Oddly enough, there are quite a few films about males looking to lose their viriginity, but maybe less so for females. Though, oddly, the beautiful Delphine Zentout, who plays the far more than precocious Lili, resonates with a number of other actresses, but most frequently (for me) Jennifer Jason Leigh, who did her own role as the young girl coming of age in Fast Times at Ridgemont High (1982). One of the major differences, however, is that Zentout performed this role at the actual age of 14, in mostly full nudity, something that the United States would not condone nor necessarily be comfortable with.
That is one of the interesting things about Breillat’s film. It features what would now be typically portrayed as utterly “evil” pedophilia by her would-be “seducer”, the middle-aged computer importer. But this film is shot largely from her perspective, not without his portrayed, but without completely condemning nor condoning him. Perhaps it’s simply a less stratifying issue in France, where sexuality is more accepted than in the United States. Don’t worry, I’m not assuming nor asserting. It’s strange. It’s part of the film’s strangeness.
The film has a terrible transfer to DVD. Not only is it not letterboxed, but the print has clear deficincies, taking away perhaps from its aesthetics. It’s also muddled and dark in places, too. It feels low-budget especially at times.
Being filmed in 1988, when I can still claim to have been a teenager myself, there is still the part of me that identifies with Lili, the headstrong, contentious, angry, and individualistic girl who wants to assert her sexuality and identity while still being far too young to understand herself or what’s at stake. I have known people like her, when I was younger, and really see this story as one of identification above others.
Beyond that, these days, I am probably more close in age to her parents or her seducer.

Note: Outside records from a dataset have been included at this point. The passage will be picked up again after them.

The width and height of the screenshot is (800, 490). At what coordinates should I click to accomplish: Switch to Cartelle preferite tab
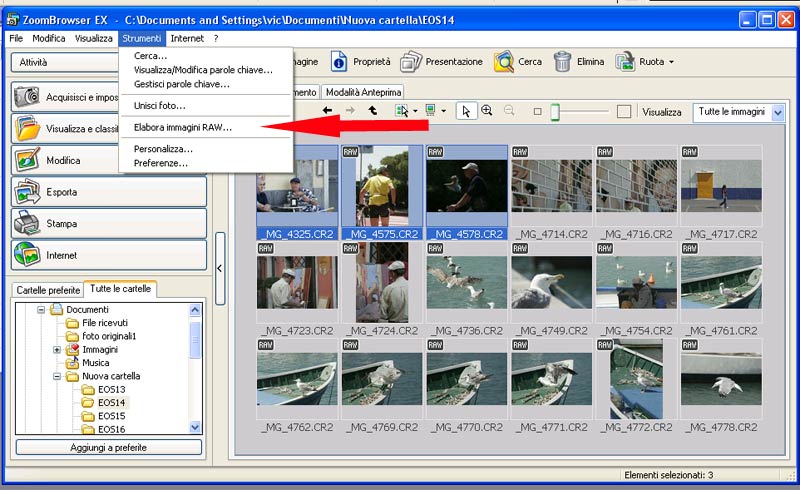(x=47, y=290)
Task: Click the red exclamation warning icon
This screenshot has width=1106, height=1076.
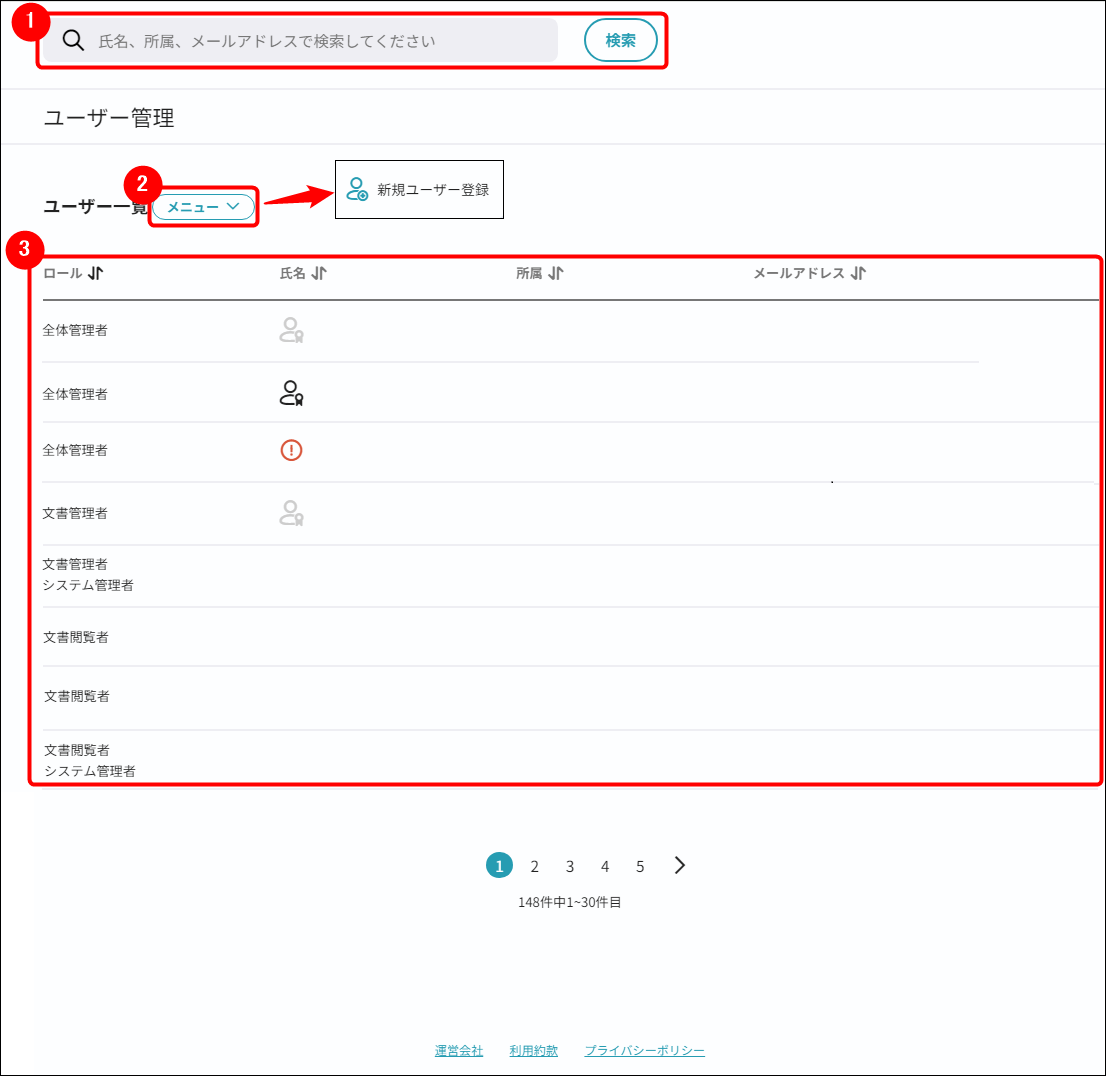Action: coord(291,450)
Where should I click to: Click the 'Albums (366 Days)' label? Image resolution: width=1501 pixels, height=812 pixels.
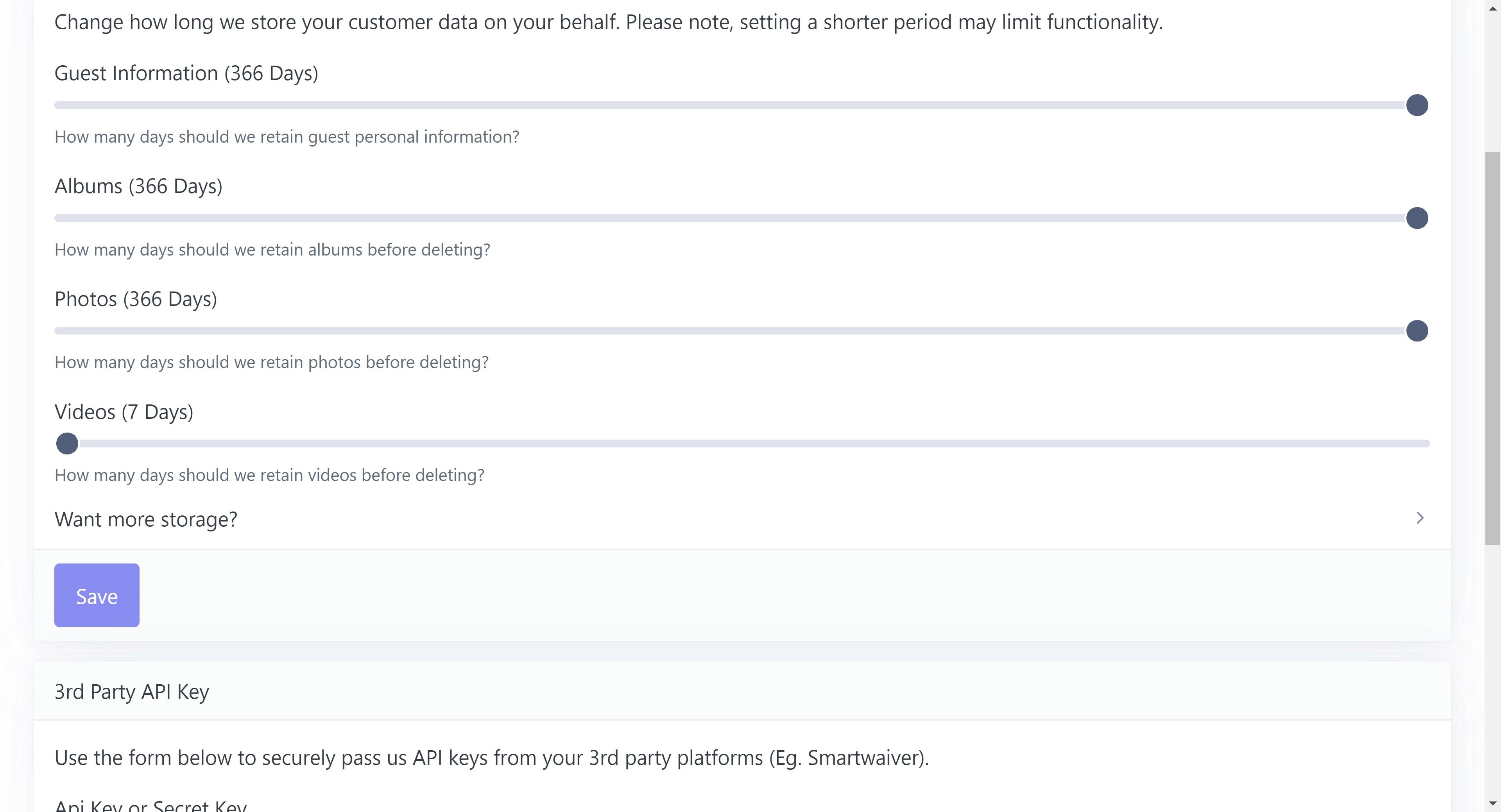[138, 186]
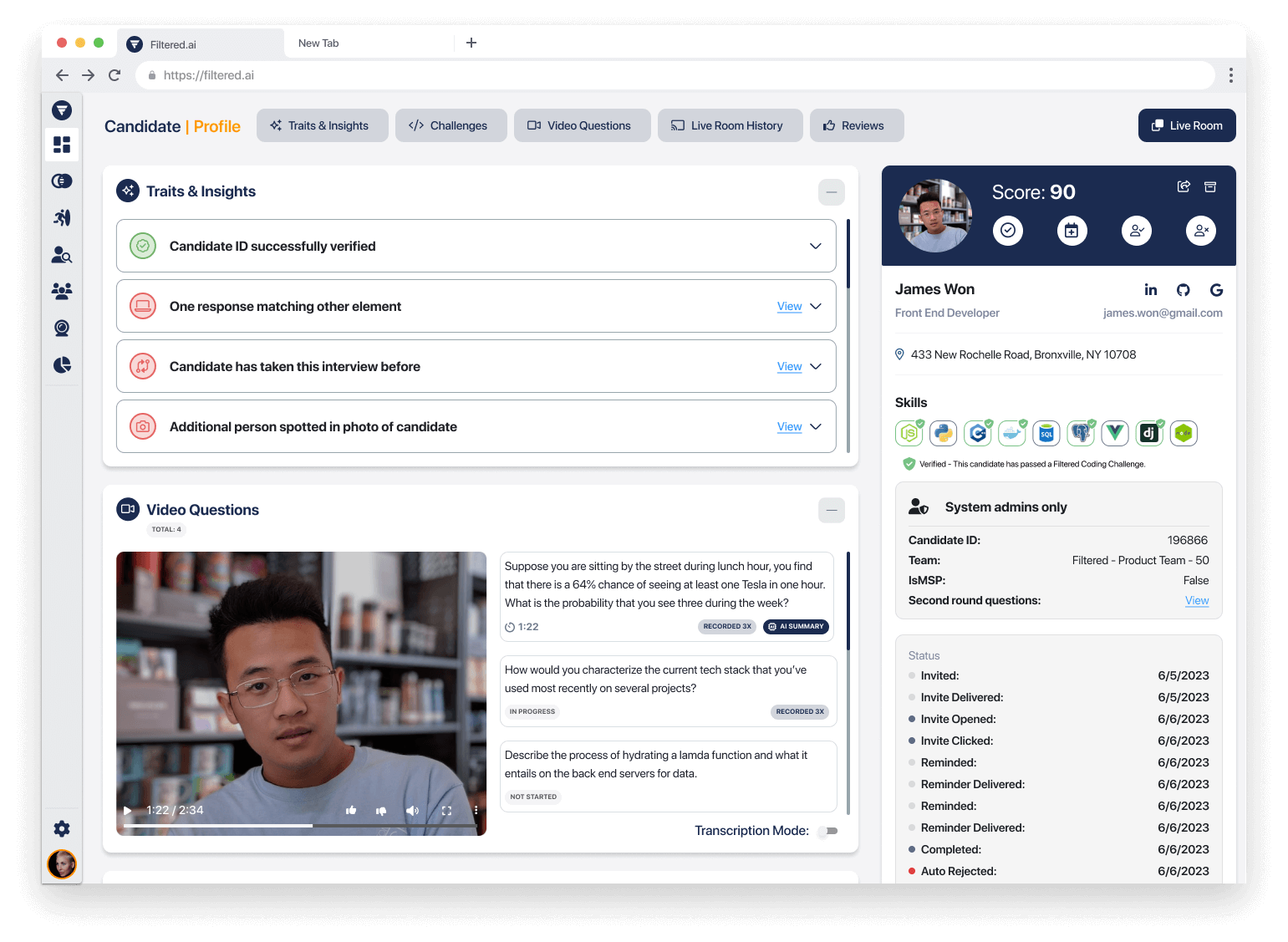Click the archive icon in score card
This screenshot has width=1288, height=942.
click(1209, 186)
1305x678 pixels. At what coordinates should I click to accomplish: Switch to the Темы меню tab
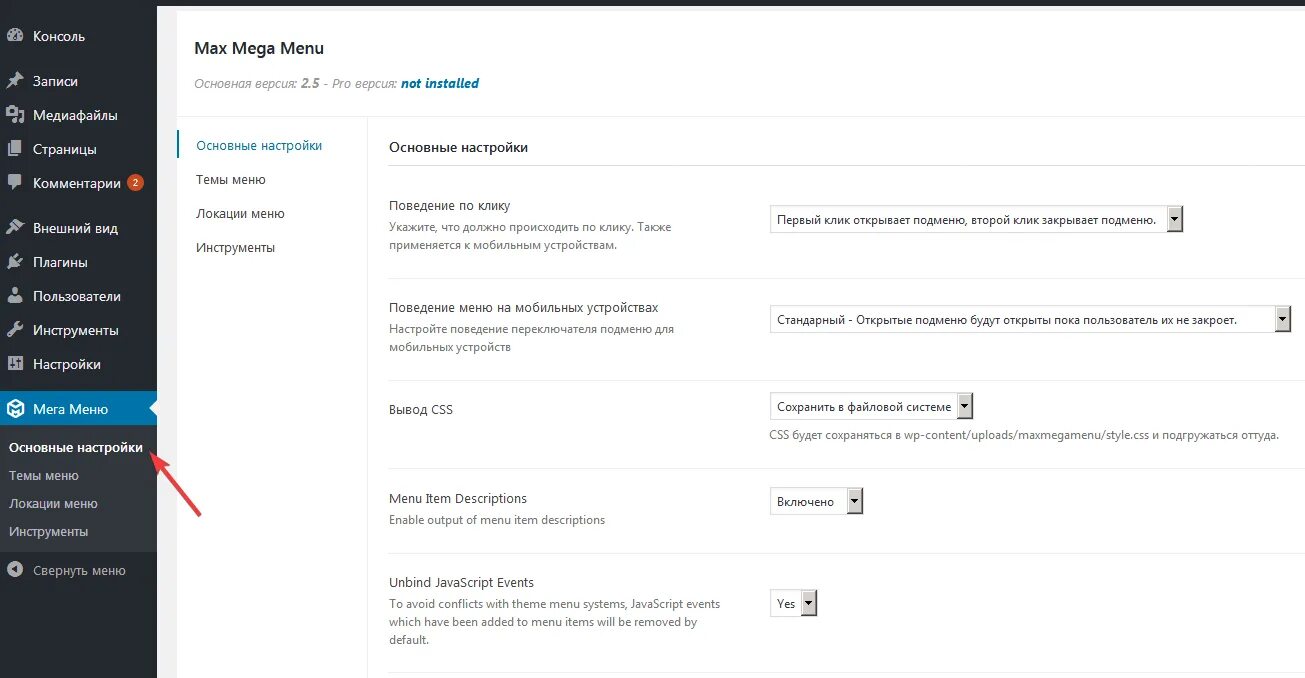tap(231, 180)
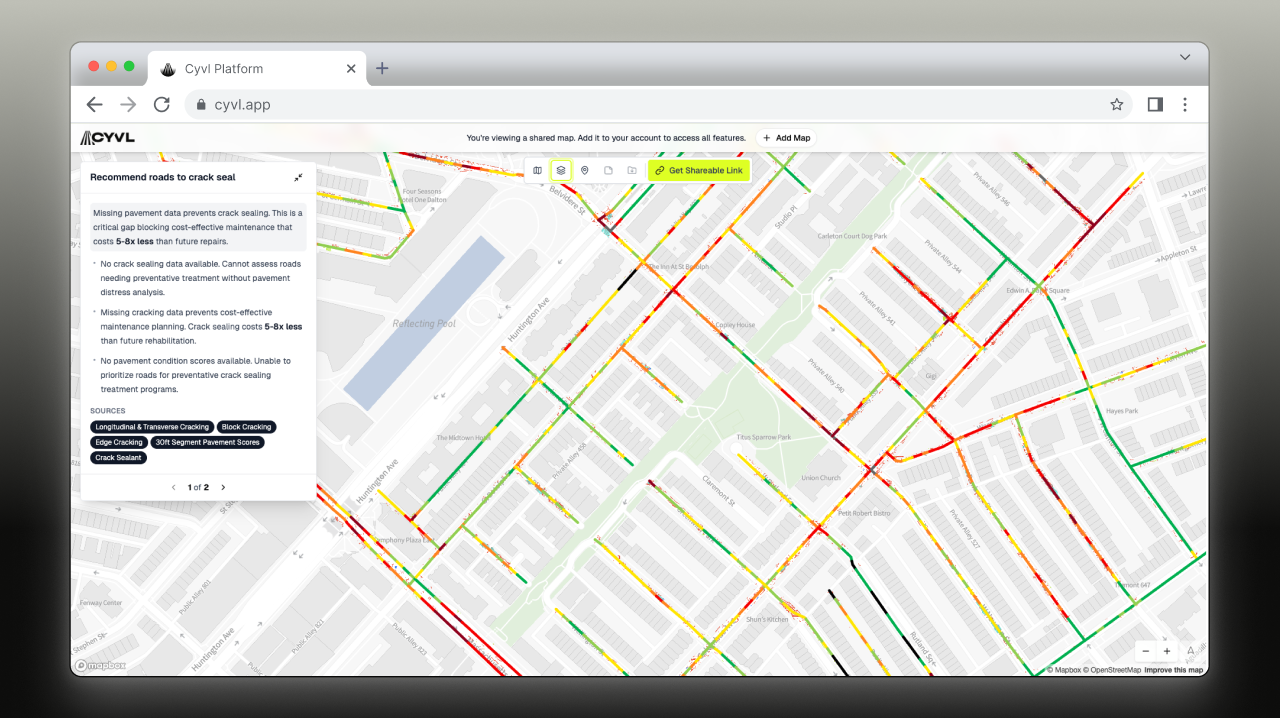Open the layers panel icon

560,170
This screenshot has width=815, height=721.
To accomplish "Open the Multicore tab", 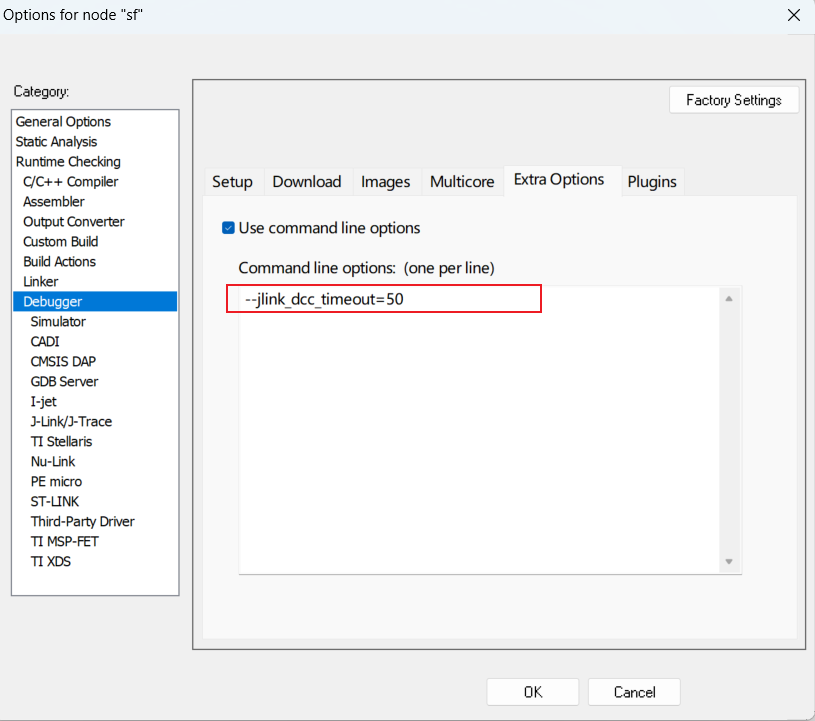I will tap(462, 181).
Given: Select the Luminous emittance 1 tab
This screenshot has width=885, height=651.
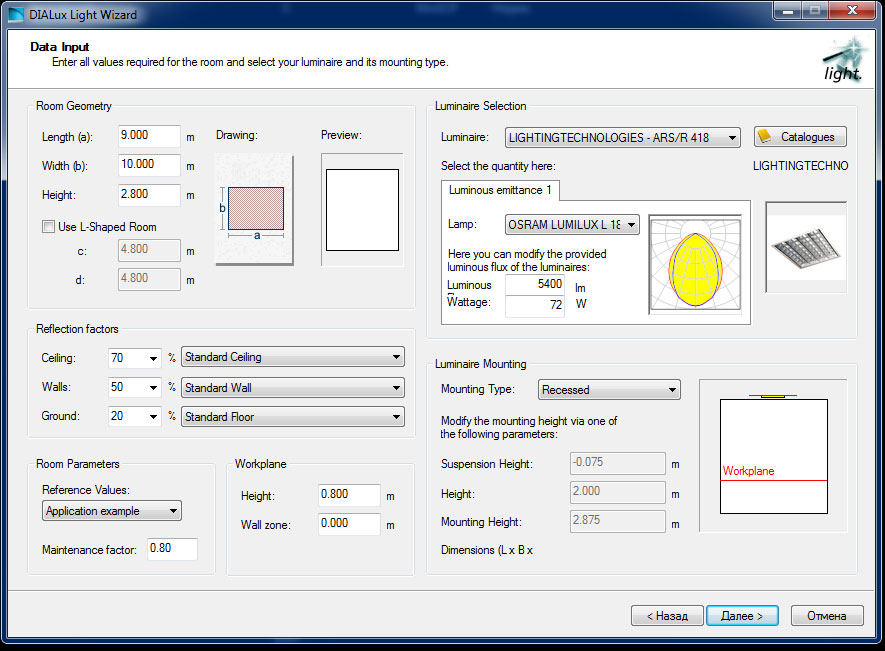Looking at the screenshot, I should (500, 190).
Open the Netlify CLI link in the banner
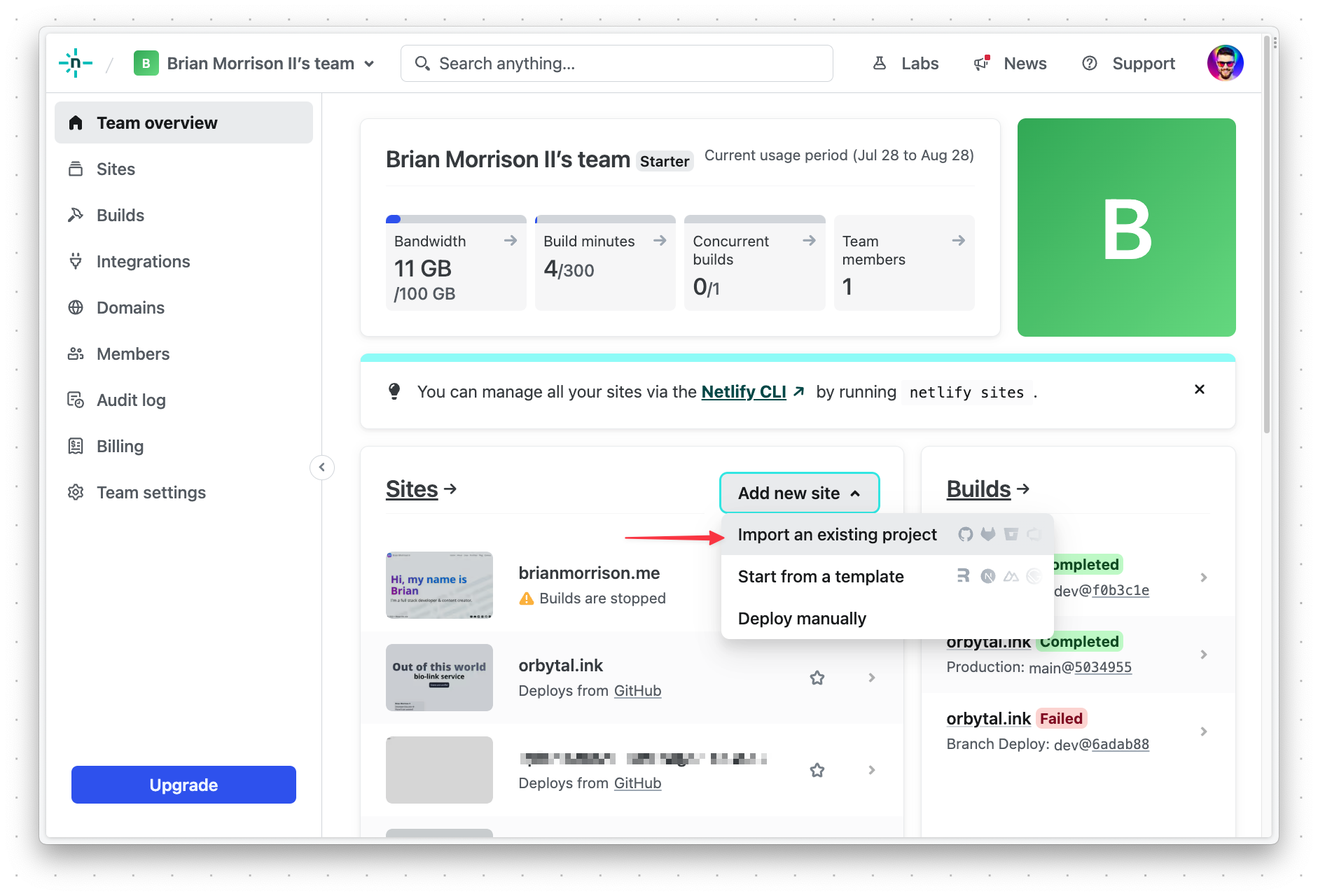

My kids are not yet anywhere near Lili’s age, but still, it makes me take more than just a single perspective on this film.
Also, it reminds me of when I first saw Lasse Hallström’s My Life as a Dog (1985), his wonderful film of childhood strangeness, in which there is a prepubescent girl who is shown naked in a very moving, vivid sequence which in the United States would be considered child pornography. Not only does 36 Fillette show another, rather developed underage girl, which has a power of its own, the verity of the body, but it is far less charged. No such film could be made here, right or wrong. It just couldn’t.
I don’t ultimately know how I feel about this film on the whole. It certainly had its viscerality and discomfort and challenge. It also had its identification and distances.
I would say that I am interested enough to see others of her films. Ultimatley, it made it onto my priority queue because of my “number theme” or “number series”, which I appreciated before having even watched because of the variety it offered.
I don’t know. I think that there are some people I know who could appreciate this, though probably not everyone, definitely not the average “American”.